I am not talking about patch renaming files, we have bulk rename ultity to do that

I mean, now I have a link

www.abc.com/ex0001.zip


I want to type 9999 links in a text file with pattern like the following, but I don't want to copy and paste and rename 9999 times, it will drive me mad

www.abc.com/ex0001.zip
www.abc.com/ex0002.zip
www.abc.com/ex0003.zip
www.abc.com/ex0004.zip
......

www.abc.com/ex9998.zip
www.abc.com/ex9999.zip


abc.com is just an example


----------



## Cromewell (Jun 1, 2016)

Why are you doing this?

Check out http://www.seleniumhq.org/
Alternatively, http://www.greasespot.net/

Either, with a little work, could do what you want.

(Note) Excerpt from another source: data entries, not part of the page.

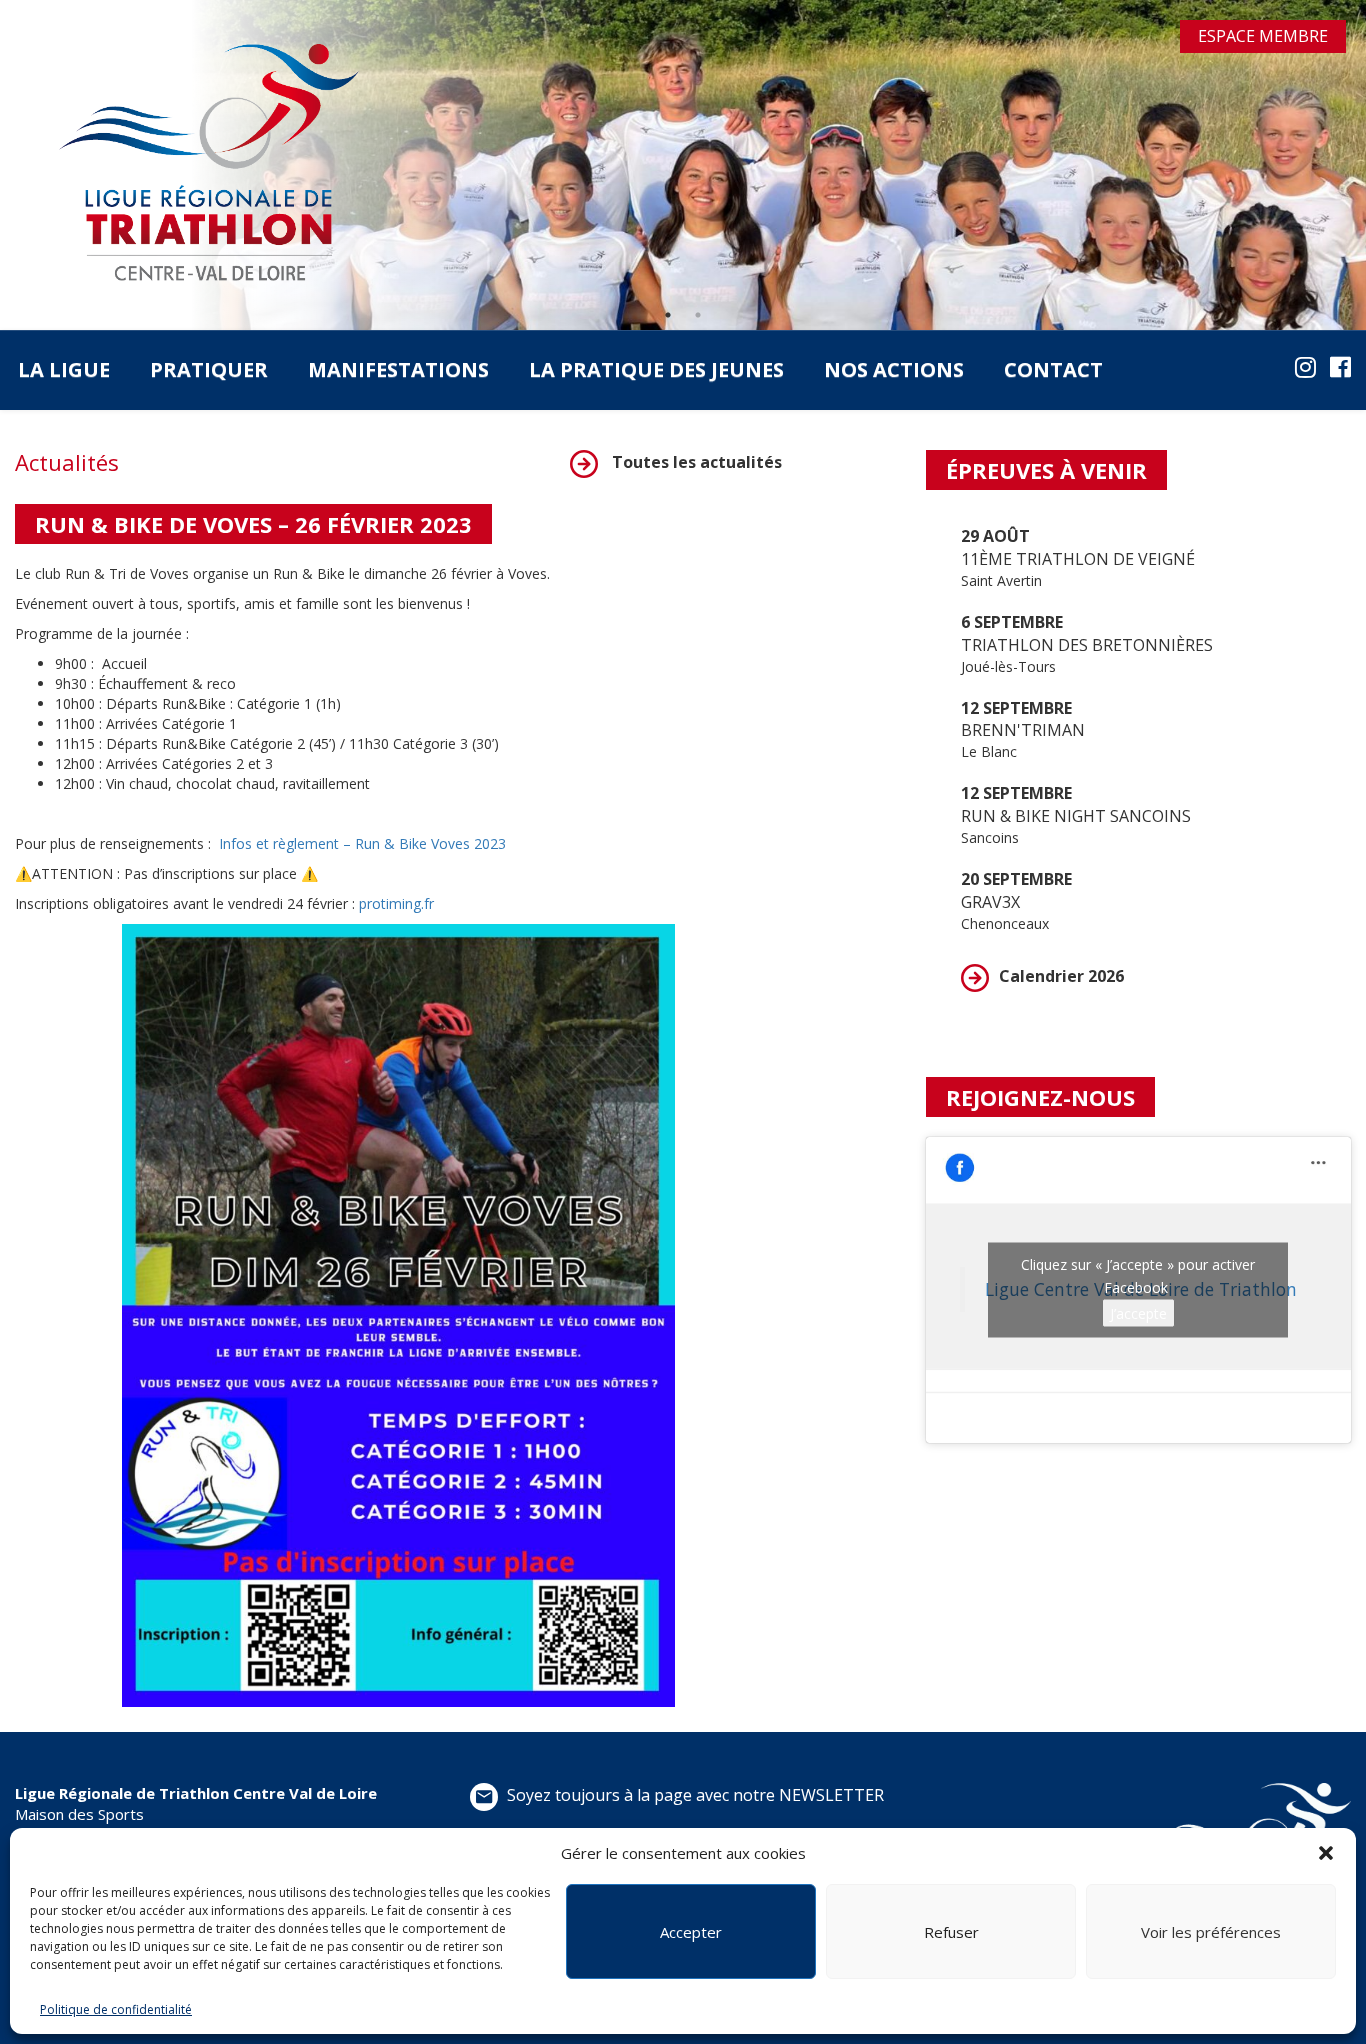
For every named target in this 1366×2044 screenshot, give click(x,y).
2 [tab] (698, 315)
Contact (1053, 369)
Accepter (691, 1932)
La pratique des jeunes (656, 369)
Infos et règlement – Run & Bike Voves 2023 (362, 843)
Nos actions (894, 369)
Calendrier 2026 (1061, 976)
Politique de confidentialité (116, 2009)
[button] (1326, 1853)
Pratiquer (209, 369)
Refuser (951, 1932)
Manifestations (398, 369)
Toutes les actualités (695, 462)
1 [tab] (668, 315)
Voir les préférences (1211, 1932)
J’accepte (1138, 1312)
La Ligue (64, 369)
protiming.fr (396, 903)
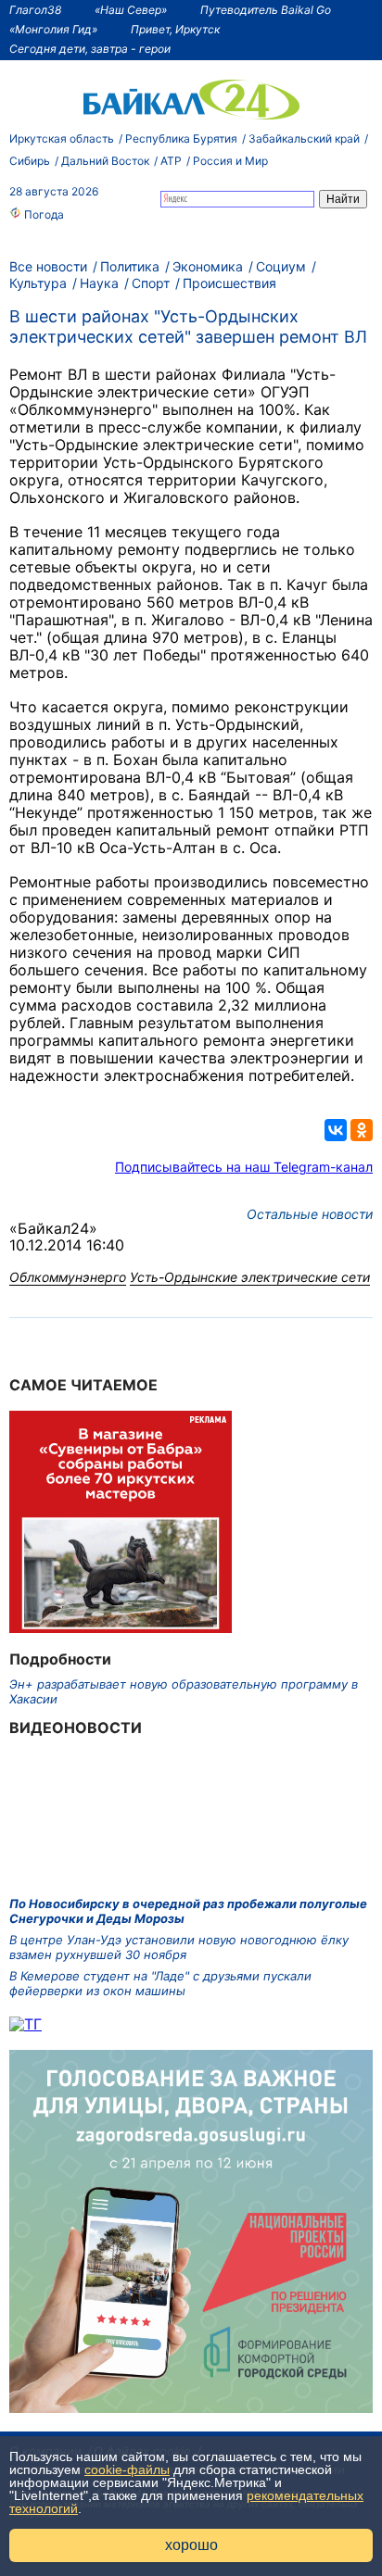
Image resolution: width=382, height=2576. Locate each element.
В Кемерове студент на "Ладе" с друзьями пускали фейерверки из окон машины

Realistically, you could do it without any tools, just a static page and some javascript.


----------



## beers (Jun 1, 2016)

[beers@fs ~]$ ./bash

[beers@fs ~]$ cat bash
for i in `seq -w 001 005`
do
echo "http://garbagedomain.com/inthebutt$i.mp4" >> list
done

[beers@fs ~]$ cat list
http://garbagedomain.com/inthebutt001.mp4
http://garbagedomain.com/inthebutt002.mp4
http://garbagedomain.com/inthebutt003.mp4
http://garbagedomain.com/inthebutt004.mp4
http://garbagedomain.com/inthebutt005.mp4


----------



## kenny1999 (Jun 1, 2016)

Cromewell said:


> Why are you doing this?
> 
> Check out http://www.seleniumhq.org/
> Alternatively, http://www.greasespot.net/
> ...


hi static page and javascript will also copy something useless , unrelated, crappy links....


----------



## kenny1999 (Jun 1, 2016)

beers said:


> [beers@fs ~]$ ./bash
> 
> [beers@fs ~]$ cat bash
> for i in `seq -w 001 005`
> ...


sorry but I don't know what u r talking about at tall


----------



## kenny1999 (Jun 1, 2016)

but I've found a great site at last. Hope this will help future comers

http://www.neodownloader.com/tools/link-builder/


----------



## Cromewell (Jun 2, 2016)

kenny1999 said:


> hi static page and javascript will also copy something useless , unrelated, crappy links....


Depends how you write it.

var base_url = "http://thisisanexample.com/";
var base_name = "ex";
var extension = ".zip";
var counter = 0;

for (counter = 0; counter <= 6000; counter++){
  var goto_url = base_url + base_name + ("0000" + counter).slice(-4) + extension;
  window.open(goto_url, '_blank');
}


----------



## beers (Jun 2, 2016)

kenny1999 said:


> sorry but I don't know what u r talking about at tall


It's just a shell script like in Linux that does what you're looking for.

Also see Cromewell's example.  Not sure how you can honestly make a 'javascript will create crappy links' statement when it completely depends on how the script is written.


----------